The family Paramphistomidae includes 19 genera and over 70 species, and its members are well-known parasites, mainly of livestock [11]. Immature flukes of almost all species of the family cause intestinal paramphistomiasis in ruminant hosts during their migration, while adult flukes commonly parasitize in the rumen and cause less damage to the host. On the other hand, adult amphistomes of the genus Explanatum inhabit the bile duct and cause granulomatous lesions and thickening of the duct by attaching to the epithelium of the duct using the acetabulum (ventral sucker) [6, 13]. Explanatum infection causes economic losses to the livestock industry by decreasing daily product and growth rates. Explanatum explanatum, which is the type species of the genus, is distributed mainly in Asia and Africa and detected commonly in domestic ruminants in the Indian subcontinent [1, 6, 18]. In India, E. explanatum is widely distributed and can be commonly detected in the bile duct of buffaloes [3, 6, 16, 19].

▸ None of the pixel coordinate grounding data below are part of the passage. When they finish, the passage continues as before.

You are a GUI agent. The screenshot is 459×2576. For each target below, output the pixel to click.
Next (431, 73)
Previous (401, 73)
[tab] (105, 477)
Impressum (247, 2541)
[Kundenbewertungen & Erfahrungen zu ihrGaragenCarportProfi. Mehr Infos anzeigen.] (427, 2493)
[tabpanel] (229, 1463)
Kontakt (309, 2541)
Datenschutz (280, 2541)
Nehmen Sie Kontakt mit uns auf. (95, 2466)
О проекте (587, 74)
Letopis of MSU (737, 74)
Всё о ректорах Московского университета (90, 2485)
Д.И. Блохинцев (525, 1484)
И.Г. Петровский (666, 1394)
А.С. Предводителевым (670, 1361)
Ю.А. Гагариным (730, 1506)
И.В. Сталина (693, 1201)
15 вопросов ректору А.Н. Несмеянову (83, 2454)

Since the morphological identification of adult amphistomes requires specialized knowledge and techniques, molecular methods are used to precisely discriminate amphistomes [2, 17]. Recently, molecular identification methods based on the nucleotide sequence of the ribosomal internal transcribed spacer 2 (ITS2) have been developed for the precise identification of amphistomes, including E. explanatum [8, 9]. In addition, the nucleotide sequence of mitochondrial NADH dehydrogenase subunit 1 (nad1) has been used for intraspecific phylogenetic analysis in many helminth species [7, 12, 15]. However, no information about these molecular markers of E. explanatum in India has been reported yet. In this study, based on the ITS2 sequences, we identified liver amphistomes from India as E. explanatum and analyzed the intraspecific variation and phylogenetic relationship between the species from India and other countries of the Indian subcontinent on the basis of nad1 sequences.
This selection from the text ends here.